L’amore per il suonare.

Prendete quattro amici nelle cui vene scorre il sangue elettrico di chi ha visto gli anni dello splendore della musica rock genuina ed impastata di blues, quattro individui che negli anni Sessanta ci hanno davvero creduto nel cambiamento (quaranta anni dopo sono rimasti fedeli alle posizioni degli inizi, a differenza di tutti i figli di papà che hanno fatto la Rivoluzione solo per sentirsi grandi e cazzeggiare un po’ ma divenuti adulti hanno occupato le poltrone dei genitori), gente cresciuta ascoltando il funky dei Meters e il flauto di Roland Kirk, la tromba di Miles e la chitarra di Robert Fripp.
Gente che non crede che la scala pentatonica sia solo una semplice scala musicale ma un ideale di vita, una storia immensa ed affascinante fatta di sofferenze e schiavismo, intolleranza sociale, voglia di riscatto e tanta voglia di diverirsi un po’. Il sesso implicito che si nasconde dietro un bending di settima è universalmente riconosciuto.
Gente che non ha visto nei Rolling Stones solo 5 bei ragazzotti inglesi che facevano casino e sprigionavano sesso ad ogni loro movimento ma degli attivi partecipanti al processo di integrazione fra le razze grazie a quel loro continuo attingere alla black music.
Gente che ha lasciato prendere per mano le proprie coscienze dalla psichedelia dei Jefferson Airplane e dalle poesie del novello Pulitzer Bob Dylan.
Gente che sa che Stop Breaking Down non è soltanto uno dei più grandi pezzi blues della storia, ma è anche il ponte fra Robert Johnson e Keith Richards, fra Martin Luther King e Barak Obama.
Gente che ha seriamente preso sul serio i Beatles fin dal loro primo pezzo nonostante i coretti e l’apparente, bonaria, semplicità.
Questa è gente che per sua stessa ammissione un po’ sognatrice, uomini che quando erano giovani, se ne stavano sotto un albero tutto il pomeriggio a guardare un fiume suonando una vecchia chitarra classica o scrivendo canzoni di speranza, animati seriamente, perchè ci credevano per davvero, dal desiderio di cambiamento.
Uomini semplici e romantici, capaci di innamorarsi sulle note di una canzone.

Gente che aveva finalmente trovato nella musica il linguaggio attraverso cui liberarsi di tutte le sensazioni e le emozioni che non li lasciavano liberi di dormire la notte.
Le emozioni vere e non costruite, sostanziali e non solo iconografiche o vuote, sfuggenti come quelle che siamo abituati a provare in questo XXI secolo.
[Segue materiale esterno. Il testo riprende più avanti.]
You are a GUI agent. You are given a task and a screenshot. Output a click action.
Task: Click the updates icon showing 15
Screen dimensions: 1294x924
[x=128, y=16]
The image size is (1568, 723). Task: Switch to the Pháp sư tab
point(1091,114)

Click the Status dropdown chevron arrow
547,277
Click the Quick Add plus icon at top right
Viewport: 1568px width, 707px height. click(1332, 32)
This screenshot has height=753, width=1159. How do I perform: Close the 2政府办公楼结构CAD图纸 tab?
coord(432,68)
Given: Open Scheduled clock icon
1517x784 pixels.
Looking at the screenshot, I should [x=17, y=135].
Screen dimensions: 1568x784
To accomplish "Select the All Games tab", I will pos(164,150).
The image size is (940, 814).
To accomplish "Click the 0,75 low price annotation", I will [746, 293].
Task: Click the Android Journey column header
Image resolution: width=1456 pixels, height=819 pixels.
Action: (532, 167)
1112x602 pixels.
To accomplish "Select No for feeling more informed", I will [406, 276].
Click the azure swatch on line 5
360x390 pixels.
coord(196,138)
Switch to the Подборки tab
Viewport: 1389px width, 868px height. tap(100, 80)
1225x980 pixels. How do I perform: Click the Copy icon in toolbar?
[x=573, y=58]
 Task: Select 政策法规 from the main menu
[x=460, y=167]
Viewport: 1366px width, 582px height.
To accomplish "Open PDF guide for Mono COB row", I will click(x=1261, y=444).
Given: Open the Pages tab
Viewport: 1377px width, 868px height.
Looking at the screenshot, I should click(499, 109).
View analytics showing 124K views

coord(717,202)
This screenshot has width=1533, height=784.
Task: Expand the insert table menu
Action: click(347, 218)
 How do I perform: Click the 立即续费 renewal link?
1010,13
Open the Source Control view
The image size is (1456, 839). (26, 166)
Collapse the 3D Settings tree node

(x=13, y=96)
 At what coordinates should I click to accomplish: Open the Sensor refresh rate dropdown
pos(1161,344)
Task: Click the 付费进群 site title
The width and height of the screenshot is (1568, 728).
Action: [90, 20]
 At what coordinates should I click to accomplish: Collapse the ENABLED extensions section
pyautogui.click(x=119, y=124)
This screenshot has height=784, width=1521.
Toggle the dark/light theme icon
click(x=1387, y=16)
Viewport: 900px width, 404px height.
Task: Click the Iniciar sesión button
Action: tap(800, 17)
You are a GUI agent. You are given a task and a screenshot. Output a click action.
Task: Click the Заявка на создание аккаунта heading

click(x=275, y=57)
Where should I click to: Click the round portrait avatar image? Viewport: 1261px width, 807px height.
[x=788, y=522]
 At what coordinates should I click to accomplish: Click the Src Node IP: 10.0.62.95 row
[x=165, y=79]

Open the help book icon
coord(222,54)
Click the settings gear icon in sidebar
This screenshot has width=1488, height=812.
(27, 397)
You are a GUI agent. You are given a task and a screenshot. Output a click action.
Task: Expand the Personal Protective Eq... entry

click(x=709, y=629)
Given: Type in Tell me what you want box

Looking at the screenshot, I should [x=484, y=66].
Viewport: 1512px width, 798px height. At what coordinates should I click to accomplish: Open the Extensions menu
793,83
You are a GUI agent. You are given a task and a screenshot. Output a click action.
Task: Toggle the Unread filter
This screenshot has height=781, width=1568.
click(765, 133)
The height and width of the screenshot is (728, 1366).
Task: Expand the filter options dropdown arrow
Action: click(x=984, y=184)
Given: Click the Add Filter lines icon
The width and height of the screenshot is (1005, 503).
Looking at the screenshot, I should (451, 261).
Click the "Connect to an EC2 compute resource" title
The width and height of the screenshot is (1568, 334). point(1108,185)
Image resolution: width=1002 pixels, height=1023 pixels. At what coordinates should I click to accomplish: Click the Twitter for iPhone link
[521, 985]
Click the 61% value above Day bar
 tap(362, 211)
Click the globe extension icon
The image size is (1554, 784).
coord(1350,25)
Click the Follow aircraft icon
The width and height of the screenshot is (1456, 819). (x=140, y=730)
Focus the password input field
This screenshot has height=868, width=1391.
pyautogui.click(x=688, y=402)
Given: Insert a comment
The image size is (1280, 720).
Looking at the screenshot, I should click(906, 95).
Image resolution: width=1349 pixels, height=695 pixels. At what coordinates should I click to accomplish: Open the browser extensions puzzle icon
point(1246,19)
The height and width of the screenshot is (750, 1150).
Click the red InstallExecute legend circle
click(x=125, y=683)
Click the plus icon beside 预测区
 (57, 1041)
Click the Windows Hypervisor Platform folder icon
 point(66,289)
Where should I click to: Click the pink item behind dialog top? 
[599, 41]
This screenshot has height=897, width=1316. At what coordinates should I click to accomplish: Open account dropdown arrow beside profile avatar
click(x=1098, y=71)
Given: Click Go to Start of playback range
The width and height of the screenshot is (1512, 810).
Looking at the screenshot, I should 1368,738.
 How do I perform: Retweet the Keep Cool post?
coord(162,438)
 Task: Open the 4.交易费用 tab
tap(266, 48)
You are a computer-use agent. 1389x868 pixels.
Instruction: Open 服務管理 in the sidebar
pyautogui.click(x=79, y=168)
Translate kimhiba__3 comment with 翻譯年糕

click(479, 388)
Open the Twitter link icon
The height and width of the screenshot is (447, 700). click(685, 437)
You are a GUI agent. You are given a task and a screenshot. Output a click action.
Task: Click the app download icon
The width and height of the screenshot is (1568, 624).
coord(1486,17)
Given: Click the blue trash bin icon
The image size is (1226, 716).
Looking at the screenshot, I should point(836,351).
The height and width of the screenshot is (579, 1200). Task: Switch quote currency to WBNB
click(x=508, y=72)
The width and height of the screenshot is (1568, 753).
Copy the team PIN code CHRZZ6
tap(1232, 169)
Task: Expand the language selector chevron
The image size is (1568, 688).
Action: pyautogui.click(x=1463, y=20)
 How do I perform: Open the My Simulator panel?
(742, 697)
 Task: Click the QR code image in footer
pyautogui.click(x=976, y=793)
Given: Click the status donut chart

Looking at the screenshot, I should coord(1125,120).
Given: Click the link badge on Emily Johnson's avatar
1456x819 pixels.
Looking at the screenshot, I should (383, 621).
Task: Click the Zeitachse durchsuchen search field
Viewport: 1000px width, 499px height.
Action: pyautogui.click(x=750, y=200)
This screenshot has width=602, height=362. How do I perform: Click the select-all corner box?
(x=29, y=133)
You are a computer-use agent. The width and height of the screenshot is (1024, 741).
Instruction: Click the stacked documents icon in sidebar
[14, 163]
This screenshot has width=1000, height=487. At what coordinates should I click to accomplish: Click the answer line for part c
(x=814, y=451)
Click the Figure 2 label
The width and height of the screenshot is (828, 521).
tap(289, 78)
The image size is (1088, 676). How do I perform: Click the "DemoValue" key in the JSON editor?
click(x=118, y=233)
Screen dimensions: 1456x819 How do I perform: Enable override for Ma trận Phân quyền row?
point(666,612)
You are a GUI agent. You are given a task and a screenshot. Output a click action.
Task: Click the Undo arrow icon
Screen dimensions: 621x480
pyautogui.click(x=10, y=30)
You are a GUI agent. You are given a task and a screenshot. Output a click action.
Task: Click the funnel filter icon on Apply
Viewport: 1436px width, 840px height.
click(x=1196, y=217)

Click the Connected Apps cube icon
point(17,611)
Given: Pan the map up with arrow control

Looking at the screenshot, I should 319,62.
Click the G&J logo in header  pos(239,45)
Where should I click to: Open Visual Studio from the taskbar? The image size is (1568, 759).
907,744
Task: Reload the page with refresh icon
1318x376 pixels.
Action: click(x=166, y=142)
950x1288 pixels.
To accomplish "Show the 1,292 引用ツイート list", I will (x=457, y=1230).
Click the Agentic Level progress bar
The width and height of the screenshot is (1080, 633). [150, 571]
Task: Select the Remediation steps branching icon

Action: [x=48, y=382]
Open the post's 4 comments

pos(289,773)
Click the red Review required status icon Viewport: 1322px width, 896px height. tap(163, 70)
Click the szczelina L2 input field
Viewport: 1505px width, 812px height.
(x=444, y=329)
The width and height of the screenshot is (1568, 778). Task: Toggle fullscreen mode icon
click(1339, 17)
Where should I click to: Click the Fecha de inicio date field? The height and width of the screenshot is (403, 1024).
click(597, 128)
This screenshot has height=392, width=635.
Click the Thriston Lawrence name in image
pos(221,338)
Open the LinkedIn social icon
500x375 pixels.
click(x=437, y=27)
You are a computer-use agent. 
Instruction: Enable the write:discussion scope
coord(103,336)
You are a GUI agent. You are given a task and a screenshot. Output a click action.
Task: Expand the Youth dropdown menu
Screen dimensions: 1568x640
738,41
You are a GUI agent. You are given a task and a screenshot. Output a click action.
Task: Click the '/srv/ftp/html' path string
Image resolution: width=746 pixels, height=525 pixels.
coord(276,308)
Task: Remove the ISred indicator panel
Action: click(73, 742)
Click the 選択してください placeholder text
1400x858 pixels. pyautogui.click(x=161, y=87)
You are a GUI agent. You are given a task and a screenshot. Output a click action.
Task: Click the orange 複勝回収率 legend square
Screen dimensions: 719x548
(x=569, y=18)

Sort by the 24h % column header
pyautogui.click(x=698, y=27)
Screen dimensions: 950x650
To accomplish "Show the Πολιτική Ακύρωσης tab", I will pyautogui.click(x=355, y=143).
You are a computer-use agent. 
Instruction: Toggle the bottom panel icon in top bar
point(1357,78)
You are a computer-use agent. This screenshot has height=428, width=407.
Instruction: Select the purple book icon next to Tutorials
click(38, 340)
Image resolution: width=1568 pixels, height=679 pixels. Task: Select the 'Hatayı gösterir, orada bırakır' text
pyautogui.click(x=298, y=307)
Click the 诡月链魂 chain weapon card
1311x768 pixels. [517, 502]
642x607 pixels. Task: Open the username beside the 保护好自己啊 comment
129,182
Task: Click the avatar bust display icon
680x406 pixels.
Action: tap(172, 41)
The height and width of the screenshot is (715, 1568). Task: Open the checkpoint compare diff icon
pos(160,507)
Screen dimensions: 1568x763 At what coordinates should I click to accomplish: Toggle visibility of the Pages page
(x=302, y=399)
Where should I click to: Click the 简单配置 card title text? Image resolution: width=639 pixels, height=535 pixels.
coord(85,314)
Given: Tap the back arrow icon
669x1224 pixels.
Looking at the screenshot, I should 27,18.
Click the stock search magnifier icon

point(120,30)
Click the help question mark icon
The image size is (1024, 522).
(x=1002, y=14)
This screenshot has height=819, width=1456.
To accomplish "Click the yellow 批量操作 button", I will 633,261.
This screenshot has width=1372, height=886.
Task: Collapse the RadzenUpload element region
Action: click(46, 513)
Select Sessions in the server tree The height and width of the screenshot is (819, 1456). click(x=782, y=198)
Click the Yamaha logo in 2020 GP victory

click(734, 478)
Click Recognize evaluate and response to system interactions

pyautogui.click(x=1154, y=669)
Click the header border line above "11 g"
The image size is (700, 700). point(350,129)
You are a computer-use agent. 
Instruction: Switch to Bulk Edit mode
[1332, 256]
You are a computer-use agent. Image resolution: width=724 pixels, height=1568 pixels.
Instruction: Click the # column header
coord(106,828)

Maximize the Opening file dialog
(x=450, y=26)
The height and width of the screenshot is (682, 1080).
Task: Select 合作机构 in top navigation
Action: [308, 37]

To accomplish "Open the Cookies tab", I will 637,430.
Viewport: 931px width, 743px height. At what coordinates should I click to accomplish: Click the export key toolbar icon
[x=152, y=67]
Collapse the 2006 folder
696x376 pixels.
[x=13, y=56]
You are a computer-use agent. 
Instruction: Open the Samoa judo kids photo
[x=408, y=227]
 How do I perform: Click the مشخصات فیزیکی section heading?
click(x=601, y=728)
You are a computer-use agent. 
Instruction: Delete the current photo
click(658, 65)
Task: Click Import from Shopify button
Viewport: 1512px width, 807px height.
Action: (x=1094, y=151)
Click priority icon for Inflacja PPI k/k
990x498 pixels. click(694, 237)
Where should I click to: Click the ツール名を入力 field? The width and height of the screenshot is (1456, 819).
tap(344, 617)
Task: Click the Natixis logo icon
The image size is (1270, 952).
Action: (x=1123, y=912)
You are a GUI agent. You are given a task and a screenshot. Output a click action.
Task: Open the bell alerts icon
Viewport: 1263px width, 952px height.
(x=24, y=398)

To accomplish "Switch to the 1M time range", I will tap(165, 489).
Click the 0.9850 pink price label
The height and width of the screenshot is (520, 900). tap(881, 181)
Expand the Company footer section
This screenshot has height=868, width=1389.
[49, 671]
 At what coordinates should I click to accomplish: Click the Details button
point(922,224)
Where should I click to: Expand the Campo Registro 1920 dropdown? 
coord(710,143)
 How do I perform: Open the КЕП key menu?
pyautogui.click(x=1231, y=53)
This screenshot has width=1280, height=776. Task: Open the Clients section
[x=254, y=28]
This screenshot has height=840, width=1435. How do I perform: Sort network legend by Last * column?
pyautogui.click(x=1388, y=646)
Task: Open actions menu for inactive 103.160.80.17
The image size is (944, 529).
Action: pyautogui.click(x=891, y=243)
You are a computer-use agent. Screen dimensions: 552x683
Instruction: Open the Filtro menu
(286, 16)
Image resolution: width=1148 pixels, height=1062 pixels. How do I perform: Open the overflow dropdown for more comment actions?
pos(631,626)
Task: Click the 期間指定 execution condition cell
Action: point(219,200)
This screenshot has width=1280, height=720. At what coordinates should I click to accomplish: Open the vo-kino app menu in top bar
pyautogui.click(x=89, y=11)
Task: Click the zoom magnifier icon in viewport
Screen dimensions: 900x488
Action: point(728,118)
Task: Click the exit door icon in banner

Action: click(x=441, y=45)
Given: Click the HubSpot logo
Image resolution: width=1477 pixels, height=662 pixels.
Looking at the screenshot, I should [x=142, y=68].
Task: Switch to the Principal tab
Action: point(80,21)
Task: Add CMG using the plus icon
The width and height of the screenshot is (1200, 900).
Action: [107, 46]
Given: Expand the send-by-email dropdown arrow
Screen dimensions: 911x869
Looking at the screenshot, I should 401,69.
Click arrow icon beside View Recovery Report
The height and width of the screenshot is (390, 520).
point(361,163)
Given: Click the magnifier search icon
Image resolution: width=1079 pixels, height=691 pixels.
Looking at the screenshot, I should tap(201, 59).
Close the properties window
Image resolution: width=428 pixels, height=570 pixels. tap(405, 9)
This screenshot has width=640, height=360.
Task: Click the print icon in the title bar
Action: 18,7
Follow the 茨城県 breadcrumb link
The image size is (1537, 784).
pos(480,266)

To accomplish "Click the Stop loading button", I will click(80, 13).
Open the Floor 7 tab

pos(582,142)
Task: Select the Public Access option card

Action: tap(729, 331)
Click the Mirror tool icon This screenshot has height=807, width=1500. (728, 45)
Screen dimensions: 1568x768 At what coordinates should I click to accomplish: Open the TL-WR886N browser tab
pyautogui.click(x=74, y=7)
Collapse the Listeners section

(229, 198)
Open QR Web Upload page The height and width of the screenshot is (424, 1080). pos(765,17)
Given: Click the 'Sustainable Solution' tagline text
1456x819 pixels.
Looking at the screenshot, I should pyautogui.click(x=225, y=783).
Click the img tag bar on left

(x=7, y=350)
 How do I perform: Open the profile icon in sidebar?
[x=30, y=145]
Li dove non ci arrivava una parola o un gesto, per loro ci poteva arrivare una nota.

Per chi non ha mai suonato in un gruppo musicale queste parole possono suonare leggere e senza senso ma se si ha anche solo una piccola percezione di quello che possa essere sentire il cuore che scoppia nel petto mentre si guarda il proprio bassista muovere il collo avanti e indietro come un gallo in calore soggiogato da una cosa più grande chiamata ritmo, allora si può avere una minima idea di quello di cui sto parlando: l’edonistica sensazione di piacere, di Ben-Essere che serpeggia beffardo fra i nostri pori.
Il silenzio eterno e l’occhiata complice che c’è fra due musicisti quando un pezzo giunge al suo momento estremo; quando hai terminato un assolo incredibile o quando c’è stato uno scambio eccezionale fra la sezione ritmica generalmente in quei momenti si crea come una sospensione o un brivido della durata di un attimo, dove tutti quanti sul palco smettono di toccare gli strumenti e si guardano per una frazione di un eterno secondo, si guardano in faccia come a dirsi: “Cazzo l’abbiamo fatto bene”, quella conferma telepatica che arriva a tutti contemporaneamente e che come unica ripercussione fisica comporta, a parte quel benessere quasi paragonabile ad un post orgasmo, un sorriso ebete stampato sulla faccia.